Federal authorities on Thursday arrested a mechanic for American Airlines on suspicion of tampering with the navigation equipment on a Boeing 737-800 shortly before it was scheduled to depart with 150 passengers aboard. The Miami-to-Nassau flight was grounded just before takeoff in July, authorities said.
The mechanic, Abdul-Majeed Marouf Ahmed Alani, was upset that contract negotiations between his union and the airline had stalled, and he wanted to delay the flight with the hopes that he would make overtime pay, federal prosecutors allege.
According to federal investigators, Alani inserted and glued a piece of foam into the air data module system on American Airlines Flight 2834 on July 17, preventing it from functioning normally. The system, which sits beneath the cockpit, is responsible for monitoring an aircraft’s speed, pitch and other flight data.
Crew members in the cockpit received an error message just as the Boeing 737-800 was approaching the runway and decided to abort the takeoff, authorities said.
“Alani stated that his intention was not to cause harm to the aircraft or its passengers,” said a criminal complaint affidavit filed in federal court in Miami. “Alani explained to law enforcement that he was upset at the stalled contract dispute between the union workers and American Airlines, and that this dispute had affected him financially. Alani claimed that he tampered with the target aircraft in order to cause a delay or have the flight canceled in anticipation of obtaining overtime work.”
Alani is expected to appear Friday in federal court in Miami. It is not immediately clear whether he has an attorney. Alani, who joined American Airlines in 1988, has been suspended, a company spokesman said.
The 12,000-member mechanics’ union to which Alani belongs, the TWU-IAM Association, has been trying to secure a new contract with American Airlines for three years, The Associated Press reported. The company, which recently apologized to investors for various problems, has accused the union of purposely slowing down work, causing hundreds of flights to be canceled over the summer.
In June, American had a 4 percent flight-cancellation rate. the highest among U.S. carriers, and nearly seven times the cancellation rate of Delta Air Lines.
“We’re behind,” airline President Robert Isom said earlier this week. “We certainly haven’t produced the kind of margins and earnings that we had hoped. We haven’t run the best airline in our history.”
The airline said it would resume negotiations with the mechanics’ union on Sept. 16 with the help of a federal mediator, the AP wrote.
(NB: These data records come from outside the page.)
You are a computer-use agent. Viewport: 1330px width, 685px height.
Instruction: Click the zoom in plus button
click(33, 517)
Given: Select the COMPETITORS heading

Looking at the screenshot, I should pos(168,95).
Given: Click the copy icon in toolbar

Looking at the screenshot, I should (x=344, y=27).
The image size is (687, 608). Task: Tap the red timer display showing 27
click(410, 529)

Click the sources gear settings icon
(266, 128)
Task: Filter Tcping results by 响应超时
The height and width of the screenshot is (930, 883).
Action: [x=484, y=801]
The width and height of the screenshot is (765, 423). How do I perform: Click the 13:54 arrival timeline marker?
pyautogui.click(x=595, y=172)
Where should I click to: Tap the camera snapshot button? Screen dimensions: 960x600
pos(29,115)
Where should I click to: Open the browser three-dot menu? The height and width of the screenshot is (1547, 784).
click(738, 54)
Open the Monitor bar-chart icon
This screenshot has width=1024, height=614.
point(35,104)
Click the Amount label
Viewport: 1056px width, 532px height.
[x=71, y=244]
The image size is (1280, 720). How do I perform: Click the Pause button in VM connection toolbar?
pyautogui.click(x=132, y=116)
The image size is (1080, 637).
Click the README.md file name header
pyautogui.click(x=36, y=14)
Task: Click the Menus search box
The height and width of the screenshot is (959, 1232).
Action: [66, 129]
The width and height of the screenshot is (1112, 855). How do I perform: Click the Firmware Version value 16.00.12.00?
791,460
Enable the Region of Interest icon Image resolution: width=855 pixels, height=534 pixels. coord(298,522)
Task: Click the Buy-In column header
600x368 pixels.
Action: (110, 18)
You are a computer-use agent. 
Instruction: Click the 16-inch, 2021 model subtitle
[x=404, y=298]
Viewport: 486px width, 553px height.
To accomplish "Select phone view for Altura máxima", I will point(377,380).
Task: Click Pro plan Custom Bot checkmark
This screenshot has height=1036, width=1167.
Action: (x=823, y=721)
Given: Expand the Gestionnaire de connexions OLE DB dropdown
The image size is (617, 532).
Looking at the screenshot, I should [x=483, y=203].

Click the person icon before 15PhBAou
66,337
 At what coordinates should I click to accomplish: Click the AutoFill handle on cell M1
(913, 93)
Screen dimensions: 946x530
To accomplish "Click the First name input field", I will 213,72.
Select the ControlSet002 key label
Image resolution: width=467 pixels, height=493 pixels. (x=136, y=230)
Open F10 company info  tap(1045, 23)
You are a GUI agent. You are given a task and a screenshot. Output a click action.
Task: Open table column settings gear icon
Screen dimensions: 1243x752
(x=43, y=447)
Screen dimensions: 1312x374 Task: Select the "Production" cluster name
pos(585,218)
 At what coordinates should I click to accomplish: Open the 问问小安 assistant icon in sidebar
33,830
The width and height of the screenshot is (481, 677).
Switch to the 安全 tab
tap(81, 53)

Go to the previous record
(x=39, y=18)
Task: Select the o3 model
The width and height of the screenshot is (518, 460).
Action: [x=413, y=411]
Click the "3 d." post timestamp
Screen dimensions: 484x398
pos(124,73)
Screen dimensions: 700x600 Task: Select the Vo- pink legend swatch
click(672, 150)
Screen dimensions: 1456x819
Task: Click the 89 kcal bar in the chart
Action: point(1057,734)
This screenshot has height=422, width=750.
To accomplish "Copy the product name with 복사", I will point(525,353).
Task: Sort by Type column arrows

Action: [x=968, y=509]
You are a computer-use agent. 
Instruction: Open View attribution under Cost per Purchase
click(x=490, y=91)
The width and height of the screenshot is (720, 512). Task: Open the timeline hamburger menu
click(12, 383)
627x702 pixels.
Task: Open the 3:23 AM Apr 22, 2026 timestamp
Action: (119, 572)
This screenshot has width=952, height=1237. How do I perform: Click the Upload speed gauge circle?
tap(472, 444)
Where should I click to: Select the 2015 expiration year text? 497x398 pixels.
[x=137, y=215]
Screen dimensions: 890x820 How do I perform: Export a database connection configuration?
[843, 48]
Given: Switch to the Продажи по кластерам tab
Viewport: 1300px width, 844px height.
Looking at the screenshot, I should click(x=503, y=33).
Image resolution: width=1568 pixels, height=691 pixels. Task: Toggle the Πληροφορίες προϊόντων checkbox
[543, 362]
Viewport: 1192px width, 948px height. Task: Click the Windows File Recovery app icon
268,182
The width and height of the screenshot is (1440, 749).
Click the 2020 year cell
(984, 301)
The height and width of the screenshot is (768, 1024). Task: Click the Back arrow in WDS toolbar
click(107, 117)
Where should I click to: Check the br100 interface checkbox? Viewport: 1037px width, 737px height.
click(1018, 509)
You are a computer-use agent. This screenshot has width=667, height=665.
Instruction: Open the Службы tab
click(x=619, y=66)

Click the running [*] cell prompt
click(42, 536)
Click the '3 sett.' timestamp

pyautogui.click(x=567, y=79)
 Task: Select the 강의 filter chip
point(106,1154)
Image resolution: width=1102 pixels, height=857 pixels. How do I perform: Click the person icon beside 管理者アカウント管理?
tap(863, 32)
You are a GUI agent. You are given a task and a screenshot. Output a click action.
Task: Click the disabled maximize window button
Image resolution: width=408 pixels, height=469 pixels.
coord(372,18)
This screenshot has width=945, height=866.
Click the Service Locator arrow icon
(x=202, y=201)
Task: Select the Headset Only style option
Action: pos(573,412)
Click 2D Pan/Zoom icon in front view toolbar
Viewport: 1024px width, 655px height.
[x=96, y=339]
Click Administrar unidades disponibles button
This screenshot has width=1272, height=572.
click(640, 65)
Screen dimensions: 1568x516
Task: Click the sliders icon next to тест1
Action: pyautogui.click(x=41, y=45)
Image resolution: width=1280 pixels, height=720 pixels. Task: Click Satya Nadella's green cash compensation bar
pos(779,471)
After the July incident, the Boeing 737-800 was taken out of service and sent for maintenance, which was when the foam was discovered, The Miami Herald reported.
“American immediately notified federal law enforcement, who took over the investigation with our full cooperation,” American Airlines spokesman Ross Feinstein said in an email. “At American we have an unwavering commitment to the safety and security of our customers and team members, and we are taking this matter very seriously.”
Passengers on Flight 2834 were put on a different plane, which then took them to Nassau, the airline said. The air data module system has been fixed on the original plane, which has returned to service.